Search code examples
javacastingjvmruntime

How does the JVM actually cast objects and issue a ClassCastException?


What happens under the hood when you cast an object to a specific class like casted = (NewClass)obj;? I'm guessing the JVM somehow checks if the actual class of obj is a subclass of NewClass, but would there be a way for an object instance to know when it is being "casted"?

Pointers to the documentation/FAQ of some JVM implementations are also welcome, as I haven't been able to find any...

EDIT as to "why an object should know when it is being casted?":

I was recently thinking about implementing a kind of Pipe that would be both an InputStream and an OutputStream. As these are classes and not interfaces, it cannot be both (as Java cannot extend multiple classes), so I was wondering if there might be a way for an object to show a different view of itself, through a somehow-interceptable casting operation, like C++ cast operators.

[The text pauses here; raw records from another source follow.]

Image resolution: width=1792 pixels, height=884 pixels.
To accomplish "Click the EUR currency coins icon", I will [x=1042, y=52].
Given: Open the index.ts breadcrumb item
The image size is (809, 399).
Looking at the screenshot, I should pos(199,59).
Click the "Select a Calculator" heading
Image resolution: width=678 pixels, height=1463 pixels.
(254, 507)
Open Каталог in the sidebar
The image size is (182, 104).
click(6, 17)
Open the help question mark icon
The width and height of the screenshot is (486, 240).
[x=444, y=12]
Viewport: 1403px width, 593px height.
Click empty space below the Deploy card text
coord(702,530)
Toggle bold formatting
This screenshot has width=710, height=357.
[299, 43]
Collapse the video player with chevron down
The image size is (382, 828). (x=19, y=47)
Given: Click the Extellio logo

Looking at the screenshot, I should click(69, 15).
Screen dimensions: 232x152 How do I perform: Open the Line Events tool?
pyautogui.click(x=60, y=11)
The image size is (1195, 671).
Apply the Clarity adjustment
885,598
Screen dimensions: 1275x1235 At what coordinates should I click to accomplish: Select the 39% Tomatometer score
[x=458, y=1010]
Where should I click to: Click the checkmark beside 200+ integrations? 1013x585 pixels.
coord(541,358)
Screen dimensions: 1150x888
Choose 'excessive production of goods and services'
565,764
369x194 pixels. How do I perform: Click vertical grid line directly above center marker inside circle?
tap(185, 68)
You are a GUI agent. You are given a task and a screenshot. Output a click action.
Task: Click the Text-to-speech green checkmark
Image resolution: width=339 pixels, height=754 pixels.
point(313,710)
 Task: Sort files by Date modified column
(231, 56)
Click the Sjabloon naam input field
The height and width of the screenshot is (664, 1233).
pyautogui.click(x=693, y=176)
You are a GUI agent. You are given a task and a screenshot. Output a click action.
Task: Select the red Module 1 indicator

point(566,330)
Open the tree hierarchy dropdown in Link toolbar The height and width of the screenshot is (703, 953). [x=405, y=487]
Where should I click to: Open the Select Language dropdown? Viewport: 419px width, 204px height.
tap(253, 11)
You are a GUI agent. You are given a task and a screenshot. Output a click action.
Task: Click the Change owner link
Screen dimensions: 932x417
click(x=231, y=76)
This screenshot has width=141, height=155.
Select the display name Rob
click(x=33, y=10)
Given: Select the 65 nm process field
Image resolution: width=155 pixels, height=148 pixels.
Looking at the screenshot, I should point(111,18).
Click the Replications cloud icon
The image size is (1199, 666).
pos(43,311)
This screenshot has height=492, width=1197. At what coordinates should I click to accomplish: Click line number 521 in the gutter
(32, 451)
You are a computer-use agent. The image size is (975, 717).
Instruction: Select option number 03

Not that I wanted to implement it anyway (well, I would have for testing and funny hack purpose ;)) because it would be way too dangerous and would allow for all kind of crazy abuses and misuses.


Solution

  • The JVM has a bytecode, checkcast, which is used to check if a cast can be validly performed. The actual cast check semantics are described in the JLS§5.5.3, and the details of the checkcast bytecode are described in the JVM spec§6.5. As an example,

    public static void main(String args[]) {
       Number n = Integer.valueOf(66); // Autoboxing
    
       incr((Integer) n);
    
       System.out.println(n);
    }
    

    produces

     public static void main(java.lang.String[]);
        Code:
           0: bipush        66
           2: invokestatic  #3                  // Method java/lang/Integer.valueOf:(I)Ljava/lang/Integer;
           5: astore_1
           6: aload_1
           7: checkcast     #4                  // class java/lang/Integer
          10: invokestatic  #5                  // Method incr:(Ljava/lang/Integer;)V
          13: getstatic     #6                  // Field java/lang/System.out:Ljava/io/PrintStream;
          16: aload_1
          17: invokevirtual #7                  // Method java/io/PrintStream.println:(Ljava/lang/Object;)V
          20: return
    

    Additionally, by delving into Hotspot's source code we can see two implementations of checkcast, one used in production and another used for simple test and early ports.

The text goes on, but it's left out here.